ASSIGNED TASK :: Taking the line that contains "Image resolution: width=674" as the first, copy each line exactly up to and including the last line below.

DATA FOR ANALYSIS ::
——————
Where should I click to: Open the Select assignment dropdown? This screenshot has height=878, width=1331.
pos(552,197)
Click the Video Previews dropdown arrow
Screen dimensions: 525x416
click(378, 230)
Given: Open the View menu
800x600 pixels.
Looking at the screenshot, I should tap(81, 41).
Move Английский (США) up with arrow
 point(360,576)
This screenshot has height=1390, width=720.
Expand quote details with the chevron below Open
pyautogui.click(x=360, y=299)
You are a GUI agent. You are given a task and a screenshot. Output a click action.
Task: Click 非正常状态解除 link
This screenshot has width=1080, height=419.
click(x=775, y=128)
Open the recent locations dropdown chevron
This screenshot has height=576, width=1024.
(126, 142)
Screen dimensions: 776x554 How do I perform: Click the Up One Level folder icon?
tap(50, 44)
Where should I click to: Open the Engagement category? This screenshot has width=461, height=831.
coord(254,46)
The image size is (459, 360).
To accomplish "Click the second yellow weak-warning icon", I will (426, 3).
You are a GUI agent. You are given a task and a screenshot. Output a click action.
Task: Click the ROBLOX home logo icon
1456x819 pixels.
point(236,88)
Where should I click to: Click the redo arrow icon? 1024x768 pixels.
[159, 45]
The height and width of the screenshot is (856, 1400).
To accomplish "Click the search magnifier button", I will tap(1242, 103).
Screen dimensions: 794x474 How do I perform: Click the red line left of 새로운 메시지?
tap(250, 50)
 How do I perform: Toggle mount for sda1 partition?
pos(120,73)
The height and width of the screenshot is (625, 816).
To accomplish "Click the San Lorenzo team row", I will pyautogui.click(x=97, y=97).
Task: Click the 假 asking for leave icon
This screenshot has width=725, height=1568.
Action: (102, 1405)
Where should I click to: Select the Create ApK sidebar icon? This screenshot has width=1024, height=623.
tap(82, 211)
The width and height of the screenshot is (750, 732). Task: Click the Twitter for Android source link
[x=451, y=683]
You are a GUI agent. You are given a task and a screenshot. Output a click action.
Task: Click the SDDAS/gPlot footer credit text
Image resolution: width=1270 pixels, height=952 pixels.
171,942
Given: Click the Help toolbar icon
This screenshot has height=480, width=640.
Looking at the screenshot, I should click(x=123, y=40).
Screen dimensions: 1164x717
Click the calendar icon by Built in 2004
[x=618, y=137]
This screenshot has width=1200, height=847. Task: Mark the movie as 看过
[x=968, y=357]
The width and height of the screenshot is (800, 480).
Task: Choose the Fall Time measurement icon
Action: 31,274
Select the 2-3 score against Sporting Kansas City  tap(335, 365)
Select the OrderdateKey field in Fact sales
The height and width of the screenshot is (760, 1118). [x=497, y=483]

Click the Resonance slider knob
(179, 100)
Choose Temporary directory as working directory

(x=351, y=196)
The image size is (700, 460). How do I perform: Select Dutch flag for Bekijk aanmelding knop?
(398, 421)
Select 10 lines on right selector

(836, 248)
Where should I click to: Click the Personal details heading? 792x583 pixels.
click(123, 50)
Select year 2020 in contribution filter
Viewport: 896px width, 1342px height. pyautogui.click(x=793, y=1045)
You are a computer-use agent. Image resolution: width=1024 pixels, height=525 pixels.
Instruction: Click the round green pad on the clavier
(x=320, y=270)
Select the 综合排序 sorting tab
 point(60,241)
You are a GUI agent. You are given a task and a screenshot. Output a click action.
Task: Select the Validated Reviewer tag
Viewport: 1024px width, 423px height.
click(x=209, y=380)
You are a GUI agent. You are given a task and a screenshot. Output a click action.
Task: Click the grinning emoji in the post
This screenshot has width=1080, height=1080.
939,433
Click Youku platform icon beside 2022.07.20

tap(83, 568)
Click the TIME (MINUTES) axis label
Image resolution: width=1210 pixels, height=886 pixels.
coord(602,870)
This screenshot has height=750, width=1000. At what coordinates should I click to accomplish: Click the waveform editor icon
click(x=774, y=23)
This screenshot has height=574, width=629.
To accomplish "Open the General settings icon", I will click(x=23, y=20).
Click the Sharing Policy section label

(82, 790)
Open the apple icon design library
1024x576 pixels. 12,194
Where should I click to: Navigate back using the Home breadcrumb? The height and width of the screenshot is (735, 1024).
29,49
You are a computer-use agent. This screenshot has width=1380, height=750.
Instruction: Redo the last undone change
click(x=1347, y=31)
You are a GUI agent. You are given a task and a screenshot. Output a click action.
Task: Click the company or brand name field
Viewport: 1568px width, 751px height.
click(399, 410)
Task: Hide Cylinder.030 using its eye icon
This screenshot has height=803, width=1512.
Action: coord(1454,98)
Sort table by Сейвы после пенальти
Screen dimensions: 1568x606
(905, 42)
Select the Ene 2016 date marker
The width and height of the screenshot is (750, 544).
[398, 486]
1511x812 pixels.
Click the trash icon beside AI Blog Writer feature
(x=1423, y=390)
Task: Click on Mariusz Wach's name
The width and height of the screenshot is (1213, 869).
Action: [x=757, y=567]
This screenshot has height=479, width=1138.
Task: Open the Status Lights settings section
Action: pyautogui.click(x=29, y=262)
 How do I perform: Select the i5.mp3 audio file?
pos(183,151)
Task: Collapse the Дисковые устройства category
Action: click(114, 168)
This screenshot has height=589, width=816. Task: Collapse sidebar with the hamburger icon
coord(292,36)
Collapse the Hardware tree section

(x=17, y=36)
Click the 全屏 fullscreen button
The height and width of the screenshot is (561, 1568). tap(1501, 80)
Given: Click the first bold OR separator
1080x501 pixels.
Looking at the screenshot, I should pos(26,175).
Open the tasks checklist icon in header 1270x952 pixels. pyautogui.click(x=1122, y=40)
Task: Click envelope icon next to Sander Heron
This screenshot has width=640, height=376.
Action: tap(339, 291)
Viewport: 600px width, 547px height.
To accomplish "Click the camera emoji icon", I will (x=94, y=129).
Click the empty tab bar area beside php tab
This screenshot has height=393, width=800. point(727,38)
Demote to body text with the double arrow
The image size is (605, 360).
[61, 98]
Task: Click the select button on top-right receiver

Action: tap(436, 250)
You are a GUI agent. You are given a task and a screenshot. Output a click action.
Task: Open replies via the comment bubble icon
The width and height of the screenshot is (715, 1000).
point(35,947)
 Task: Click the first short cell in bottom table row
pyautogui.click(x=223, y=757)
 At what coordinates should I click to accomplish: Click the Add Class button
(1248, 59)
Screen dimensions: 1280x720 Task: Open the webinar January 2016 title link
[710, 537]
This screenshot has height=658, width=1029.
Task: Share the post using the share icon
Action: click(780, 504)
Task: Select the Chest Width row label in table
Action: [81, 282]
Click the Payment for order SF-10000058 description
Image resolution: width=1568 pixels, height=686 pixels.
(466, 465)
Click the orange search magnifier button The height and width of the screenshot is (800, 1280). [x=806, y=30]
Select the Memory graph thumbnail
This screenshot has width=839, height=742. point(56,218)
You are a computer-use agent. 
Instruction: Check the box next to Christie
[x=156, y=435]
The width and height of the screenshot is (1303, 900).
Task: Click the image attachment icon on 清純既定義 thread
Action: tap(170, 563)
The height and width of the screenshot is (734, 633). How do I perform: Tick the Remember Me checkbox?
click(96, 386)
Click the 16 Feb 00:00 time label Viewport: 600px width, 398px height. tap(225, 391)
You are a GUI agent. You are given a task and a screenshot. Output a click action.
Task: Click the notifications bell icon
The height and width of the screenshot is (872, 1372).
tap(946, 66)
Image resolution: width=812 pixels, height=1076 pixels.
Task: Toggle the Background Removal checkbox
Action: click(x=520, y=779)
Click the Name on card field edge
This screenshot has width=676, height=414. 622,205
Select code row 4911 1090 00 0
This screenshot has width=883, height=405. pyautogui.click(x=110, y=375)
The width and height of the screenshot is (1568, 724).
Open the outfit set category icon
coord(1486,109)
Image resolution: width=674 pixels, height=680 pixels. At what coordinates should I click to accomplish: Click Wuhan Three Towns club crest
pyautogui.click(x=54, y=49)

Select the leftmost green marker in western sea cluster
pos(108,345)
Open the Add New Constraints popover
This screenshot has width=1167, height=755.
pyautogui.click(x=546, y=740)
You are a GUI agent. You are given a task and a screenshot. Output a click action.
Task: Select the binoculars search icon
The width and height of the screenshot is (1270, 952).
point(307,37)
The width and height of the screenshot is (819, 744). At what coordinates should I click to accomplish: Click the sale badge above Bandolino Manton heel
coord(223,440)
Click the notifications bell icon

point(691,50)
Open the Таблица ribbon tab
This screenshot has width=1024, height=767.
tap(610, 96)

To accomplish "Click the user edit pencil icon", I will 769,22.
——————
TASK ANSWER ::
Image resolution: width=674 pixels, height=680 pixels. At what coordinates should I click to accomplish: Click Wuhan Three Towns club crest
pyautogui.click(x=54, y=49)

Select the leftmost green marker in western sea cluster
pos(108,345)
Open the Add New Constraints popover
This screenshot has width=1167, height=755.
pyautogui.click(x=546, y=740)
You are a GUI agent. You are given a task and a screenshot. Output a click action.
Task: Select the binoculars search icon
The width and height of the screenshot is (1270, 952).
point(307,37)
The width and height of the screenshot is (819, 744). At what coordinates should I click to accomplish: Click the sale badge above Bandolino Manton heel
coord(223,440)
Click the notifications bell icon

point(691,50)
Open the Таблица ribbon tab
This screenshot has width=1024, height=767.
tap(610, 96)

To accomplish "Click the user edit pencil icon", I will 769,22.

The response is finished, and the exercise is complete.